Wednesday, August 10, 2005
They Will Remember Me
When I was first diagnosed with breast cancer in February of 2005, one of the things that worried me was how I would be treated once my hair fell out. I wondered how I would handle myself if anyone made a comment about it, or if anyone stared or laughed at me. What a wonderful thing: I have felt so loved! In fact, I have felt that I am better taken care of by the general public as a bald woman that I had been treated before I began cancer treatment. People are gracious and courteous. Wonderful.
Well I was batting .1000 until a couple of weeks ago - when I went grocery shopping at Raley's supermarket. I was making my way through the store with my cart, and as I passed by a group of three black children, they exploded with laughter on sight of me. They apparently tried to stifle their laughing until I went down a different aisle, and then again broke into laughter and made comments about my bald head among themselves when they could no longer see my face. However, they were to be faced with me again, as the aisles we were traveling converged. I made it a point to look into each of their eyes. I wasn't mad at them. But you know what? I want them to remember me.

| DATASET EXCERPTS |
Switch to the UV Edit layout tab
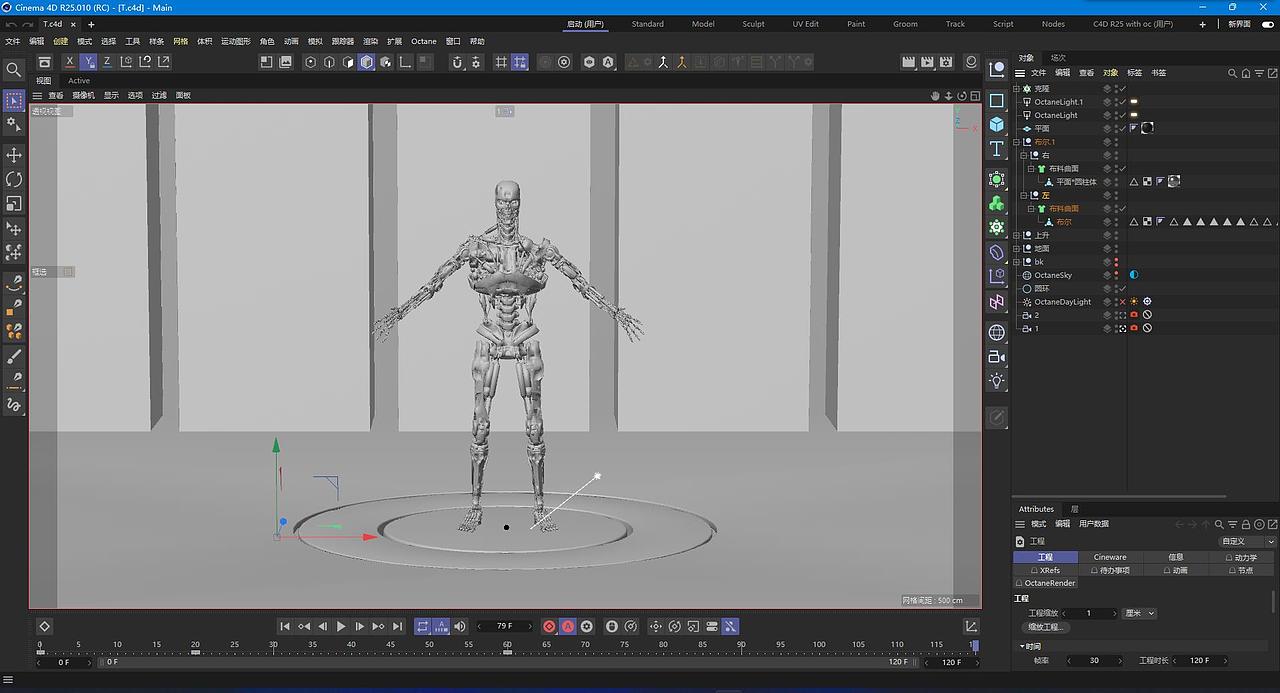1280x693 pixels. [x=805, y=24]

---

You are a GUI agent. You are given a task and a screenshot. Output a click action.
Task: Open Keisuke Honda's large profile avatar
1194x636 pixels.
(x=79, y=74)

* * *

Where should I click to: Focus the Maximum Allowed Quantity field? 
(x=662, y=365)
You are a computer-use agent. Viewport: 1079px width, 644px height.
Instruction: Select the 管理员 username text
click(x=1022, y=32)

| EXERCISE REQUIREMENTS |
a) Answer these questions from the blog post about hair loss during cancer treatment:
(i) In what month and year was the writer diagnosed with breast cancer?
(ii) At which supermarket did the writer go grocery shopping?
(iii) How many children laughed at the writer?
b) Please write the next part of the blog post about hair loss during cancer treatment, starting after its final sentence.

| ANSWERS TO THE TASKS |
a)
(i) February 2005
(ii) Raley's
(iii) Three

b)
They are young now, and maybe they haven't seen a bald woman before. But they have now. They may have never seen a woman with cancer before, but they have now. Maybe they just don't know what it is about. I believe they knew that laughing at me was not a nice thing to do...they appeared to be trying to hide it.
One day someone near to them will be stricken with this ugly disease. This is not my wish, it is inevitable. Maybe then they will know what cancer looks like. Cancer is not something you get at Christmas because you asked Santa for it. Cancer is nothing you sign up for. You can't even earn it if you try.
When they are touched with cancer, they will remember me. I will be the woman they laughed at in the grocery store that one day. The one they poked fun at and talked about all that afternoon. I will be the woman who did not cry when they laughed. I will be the woman who looked them in the eye without judgement.
They will remember me.
1 comment:
i hope they do remember.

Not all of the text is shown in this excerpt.